I've been using Canon my entire time doing photography and currently have a Canon T3, 18-55 kit, Canon 50mm f/1.8, and a Sigma 24-60 f/2.8. I do concert and skate photography as well as general portraits and wanting to do video for skate parts and vlogging (T3 doesn't let me manually change video settings). Now I've been looking at the Sony a6000, it seems perfect but will it fit the lenses I currently have, and any other similar cameras around the same price that would have a display screen to flip back towards myself to be able to see myself while vlogging?


----------



## cherylynne1 (Feb 5, 2017)

You would need an adapter to fit the lenses that you already have to the a6000, but yes, it can be done.

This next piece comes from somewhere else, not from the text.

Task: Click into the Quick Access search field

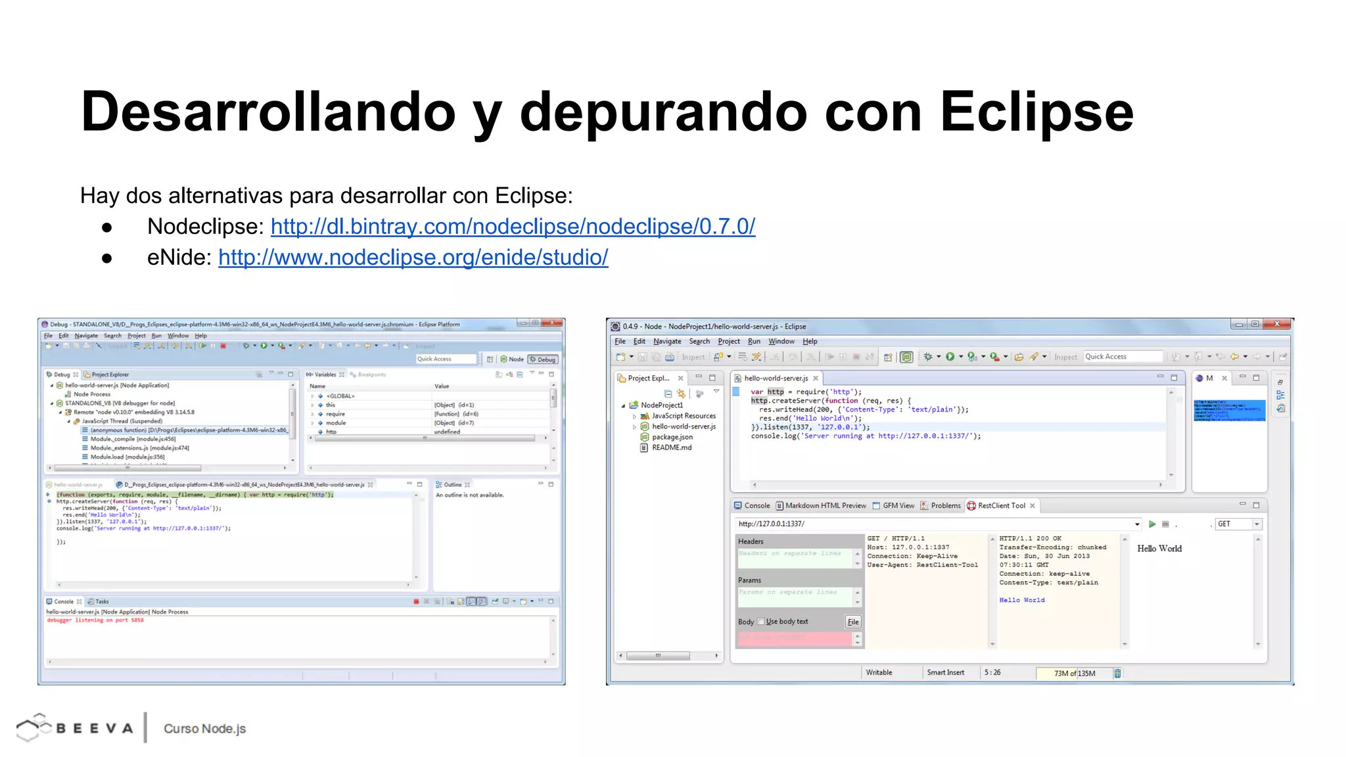Action: 1122,356
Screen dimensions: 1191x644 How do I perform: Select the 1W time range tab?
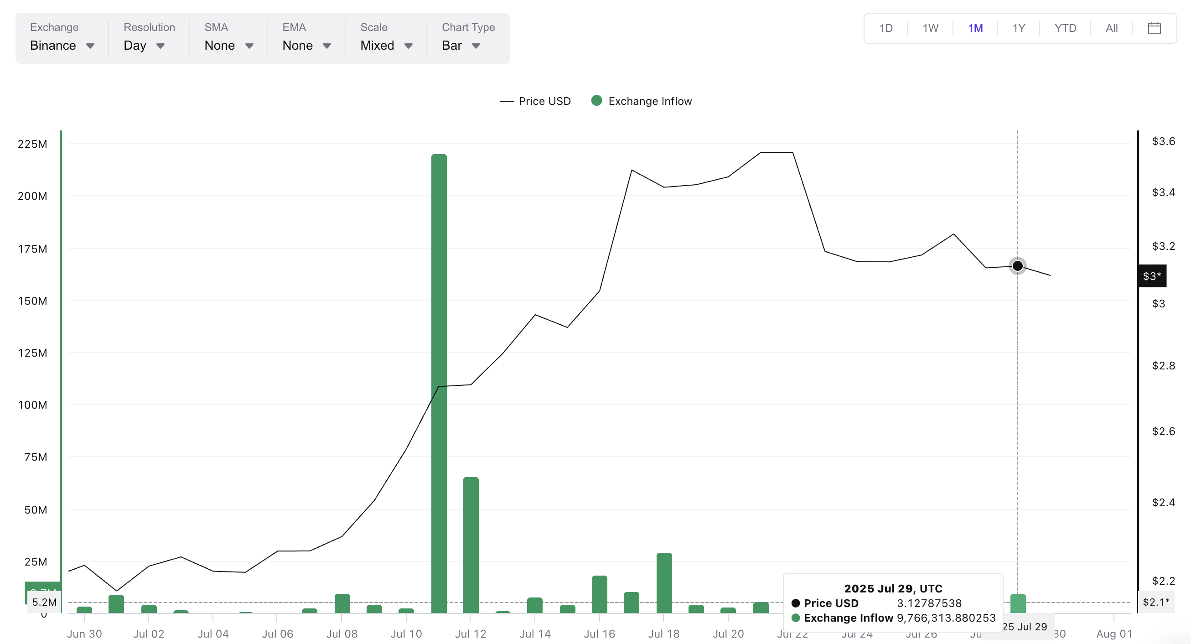930,28
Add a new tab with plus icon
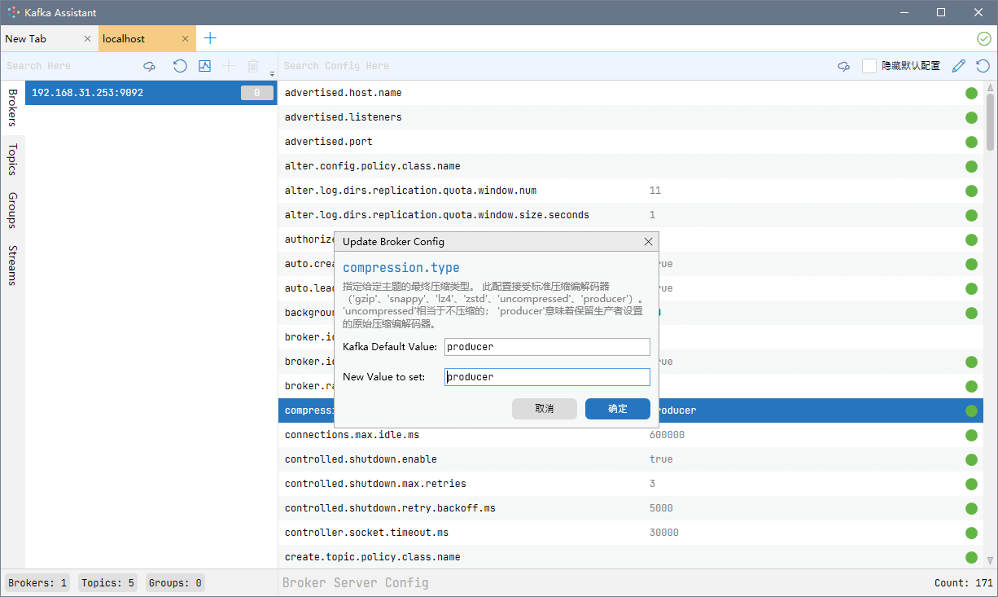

Here's a guide to Sony adapters: Ultimate Guide to Sony Lens Adapters The Sigma MC-11 is probably going to be your best bet. However, you should know that you will get better autofocus performance with native lenses than you will with adapted lenses. 

And on that note, the a6000's AF system might struggle sometimes with a skate park, particularly if they're coming straight toward you. The a6300's AF system does much better in that regard, I think I remember one of the AF test videos was actually at a skate park. I know it's out of your budget, I'm just trying to make sure your expectations are in line with reality. 

Another thing to consider is that the a6000 doesn't have a 180-degree articulating screen. It can tilt up or down, but not completely around. The a5100 has the articulating screen, but you lose the viewfinder and hot shoe. 

As for other cameras, you might want to take a look at Panasonic. They're generally considered the leaders in video for mirrorless. The G85 might work for you. I don't know about the autofocus capabilities, though, that's something you should definitely look up some videos and reviews about.


----------